Goal of the exercise:
In the account of the Hasuhanov trial below, what sentence was Hasuhanov given?

The Hasuhanov case was heard behind closed doors and at great speed, from January 14 to February 25, 2003, in the Supreme Court of the Republic of North Ossetia—Alaniya, Judge Valerii Dzhioyev presiding. The court found nothing untoward—not in the fact that the accused had had no access to a lawyer for six months, or that the lawyer invited to act on his behalf had been chosen by those who had been beating his client, or that there was no information on the whereabouts of the accused between April 20 and 27. The court noted that he had been tortured but had no comment to make on the subject. Here is a quote from the verdict:
Hasuhanov made no admission of guilt during the investigation but under physical and psychological pressure from officers of the FSB was forced to sign previously prepared records of the interrogations.
“You have said that violent means were used against you,” the judge told Hasuhanov. “Can you give the names of those who used violent means against you?”
“I cannot give their names because I do not know them.”
The court passed over this detail, since the torturers had failed to identify themselves to their victim. It even refused to commission a medical report, despite the fact that the accused had a dent in his skull. The court confined itself to asking Tebloev, the director of the timber factory, whether Hasuhanov had stayed in his hospital section. He replied, “Yes. He was there from May 3 until September 2002 with a broken rib cage.” The court took this information in stride. To quote again from the verdict:
At the court hearing the accused, Hasuhanov, did not admit to being guilty of the crimes committed. He stated that he considered it his duty to carry out certain requests and missions for the legally elected President Maskhadov. He denied making preparations for the committing of terrorist acts or providing financial resources for field commanders. He acknowledged only that he authenticated certain orders and instructions of Maskhadov, annotating them “True copy” in his own hand.
Was that it?
Yes, that was it. The sentence was twelve years in a strict-regime labor camp without eligibility for amnesty. The prisoner’s final comment was, “I wish to state that I have no intention of repudiating my beliefs. I consider what is going on in Chechnya to be a flagrant violation of people’s rights. Nobody makes any attempt to catch the real criminals. While the present situation continues, there will be many more people like me in the dock.”

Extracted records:
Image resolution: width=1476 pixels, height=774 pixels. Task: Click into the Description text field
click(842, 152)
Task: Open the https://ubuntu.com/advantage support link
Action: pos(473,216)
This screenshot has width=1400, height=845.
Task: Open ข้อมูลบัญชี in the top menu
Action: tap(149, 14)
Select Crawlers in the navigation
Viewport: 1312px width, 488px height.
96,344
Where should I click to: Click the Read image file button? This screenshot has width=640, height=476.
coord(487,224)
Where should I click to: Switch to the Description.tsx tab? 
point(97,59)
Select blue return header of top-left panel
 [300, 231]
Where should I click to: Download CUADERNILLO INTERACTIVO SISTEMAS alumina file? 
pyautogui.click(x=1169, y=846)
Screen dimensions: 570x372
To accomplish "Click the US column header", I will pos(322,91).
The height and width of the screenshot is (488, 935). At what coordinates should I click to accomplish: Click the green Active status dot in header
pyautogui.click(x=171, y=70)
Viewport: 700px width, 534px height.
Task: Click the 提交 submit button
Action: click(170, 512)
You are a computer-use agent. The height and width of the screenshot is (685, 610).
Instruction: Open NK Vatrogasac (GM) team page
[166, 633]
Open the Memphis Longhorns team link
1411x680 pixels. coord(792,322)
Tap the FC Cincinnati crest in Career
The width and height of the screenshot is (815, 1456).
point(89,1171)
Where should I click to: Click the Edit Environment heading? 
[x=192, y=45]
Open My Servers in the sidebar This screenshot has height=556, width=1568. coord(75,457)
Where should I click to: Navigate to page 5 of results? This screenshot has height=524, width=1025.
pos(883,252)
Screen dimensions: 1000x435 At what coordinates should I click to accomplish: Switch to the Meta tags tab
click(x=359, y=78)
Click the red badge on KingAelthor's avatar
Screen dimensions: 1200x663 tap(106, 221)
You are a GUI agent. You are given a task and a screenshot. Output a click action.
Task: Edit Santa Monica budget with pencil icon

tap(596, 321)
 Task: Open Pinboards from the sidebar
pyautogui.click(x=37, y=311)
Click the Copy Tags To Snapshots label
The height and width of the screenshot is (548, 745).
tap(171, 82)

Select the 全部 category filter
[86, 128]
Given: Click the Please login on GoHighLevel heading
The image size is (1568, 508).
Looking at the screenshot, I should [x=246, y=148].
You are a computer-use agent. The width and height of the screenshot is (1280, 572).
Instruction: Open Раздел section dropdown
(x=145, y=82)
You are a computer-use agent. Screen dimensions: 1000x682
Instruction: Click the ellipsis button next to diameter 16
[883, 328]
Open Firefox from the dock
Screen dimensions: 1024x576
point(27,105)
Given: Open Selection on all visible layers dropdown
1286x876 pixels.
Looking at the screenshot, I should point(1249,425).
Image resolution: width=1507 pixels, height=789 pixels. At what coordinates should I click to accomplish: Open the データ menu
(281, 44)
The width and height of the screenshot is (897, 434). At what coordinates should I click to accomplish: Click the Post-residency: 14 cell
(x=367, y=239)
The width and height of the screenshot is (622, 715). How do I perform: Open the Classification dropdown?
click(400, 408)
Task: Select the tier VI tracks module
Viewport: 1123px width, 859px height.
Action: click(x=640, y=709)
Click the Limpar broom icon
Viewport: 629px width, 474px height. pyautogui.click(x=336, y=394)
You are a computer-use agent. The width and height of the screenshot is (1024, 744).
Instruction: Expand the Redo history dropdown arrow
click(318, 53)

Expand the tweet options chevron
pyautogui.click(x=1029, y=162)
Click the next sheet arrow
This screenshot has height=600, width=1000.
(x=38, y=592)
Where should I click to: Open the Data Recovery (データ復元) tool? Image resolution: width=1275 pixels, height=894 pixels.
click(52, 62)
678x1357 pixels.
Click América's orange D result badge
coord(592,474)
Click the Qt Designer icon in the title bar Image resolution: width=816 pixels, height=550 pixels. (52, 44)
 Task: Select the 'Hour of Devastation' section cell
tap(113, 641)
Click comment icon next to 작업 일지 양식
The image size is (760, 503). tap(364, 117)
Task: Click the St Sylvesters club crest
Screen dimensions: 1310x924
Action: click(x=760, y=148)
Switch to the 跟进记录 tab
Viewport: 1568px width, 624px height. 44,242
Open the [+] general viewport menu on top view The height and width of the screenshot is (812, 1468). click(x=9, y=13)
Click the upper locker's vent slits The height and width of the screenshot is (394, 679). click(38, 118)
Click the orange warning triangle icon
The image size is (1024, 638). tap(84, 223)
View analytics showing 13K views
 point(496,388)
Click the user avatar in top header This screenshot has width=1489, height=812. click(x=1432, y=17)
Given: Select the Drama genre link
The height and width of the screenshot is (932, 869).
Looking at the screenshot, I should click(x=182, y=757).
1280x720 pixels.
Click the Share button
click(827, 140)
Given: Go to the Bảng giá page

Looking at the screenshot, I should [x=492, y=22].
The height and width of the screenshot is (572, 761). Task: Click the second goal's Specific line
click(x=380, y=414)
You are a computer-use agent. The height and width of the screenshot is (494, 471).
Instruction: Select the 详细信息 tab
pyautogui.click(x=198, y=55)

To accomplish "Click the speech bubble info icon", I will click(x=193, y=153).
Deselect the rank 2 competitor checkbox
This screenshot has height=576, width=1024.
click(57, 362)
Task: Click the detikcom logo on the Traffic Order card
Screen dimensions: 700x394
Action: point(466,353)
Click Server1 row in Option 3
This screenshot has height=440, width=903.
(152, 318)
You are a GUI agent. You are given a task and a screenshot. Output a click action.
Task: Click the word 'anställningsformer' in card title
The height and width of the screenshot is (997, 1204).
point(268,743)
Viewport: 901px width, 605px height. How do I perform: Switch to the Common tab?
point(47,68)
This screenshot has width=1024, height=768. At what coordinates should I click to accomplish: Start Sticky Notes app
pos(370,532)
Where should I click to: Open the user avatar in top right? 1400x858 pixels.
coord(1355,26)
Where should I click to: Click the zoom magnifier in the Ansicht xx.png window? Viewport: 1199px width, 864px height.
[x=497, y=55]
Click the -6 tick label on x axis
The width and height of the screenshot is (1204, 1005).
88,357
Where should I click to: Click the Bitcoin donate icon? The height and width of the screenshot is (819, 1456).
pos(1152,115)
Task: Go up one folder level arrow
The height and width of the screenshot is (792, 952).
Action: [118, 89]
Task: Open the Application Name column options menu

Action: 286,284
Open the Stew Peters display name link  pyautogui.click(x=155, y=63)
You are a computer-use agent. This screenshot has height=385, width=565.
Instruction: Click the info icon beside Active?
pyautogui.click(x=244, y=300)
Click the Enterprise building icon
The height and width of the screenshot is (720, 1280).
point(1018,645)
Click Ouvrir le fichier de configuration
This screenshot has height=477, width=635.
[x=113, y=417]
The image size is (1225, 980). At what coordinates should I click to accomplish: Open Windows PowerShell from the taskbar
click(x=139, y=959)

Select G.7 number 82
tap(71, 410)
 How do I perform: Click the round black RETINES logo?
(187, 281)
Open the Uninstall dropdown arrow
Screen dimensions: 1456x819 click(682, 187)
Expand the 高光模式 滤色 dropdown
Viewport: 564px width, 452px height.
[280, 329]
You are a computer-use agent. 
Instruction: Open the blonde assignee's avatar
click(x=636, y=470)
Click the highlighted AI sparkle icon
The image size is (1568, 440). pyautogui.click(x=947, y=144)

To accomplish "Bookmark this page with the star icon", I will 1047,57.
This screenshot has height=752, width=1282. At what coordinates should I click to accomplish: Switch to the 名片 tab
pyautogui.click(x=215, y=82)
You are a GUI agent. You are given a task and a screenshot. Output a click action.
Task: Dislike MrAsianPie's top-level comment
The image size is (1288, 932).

Solution to the problem:
Twelve years in a strict-regime labor camp without eligibility for amnesty.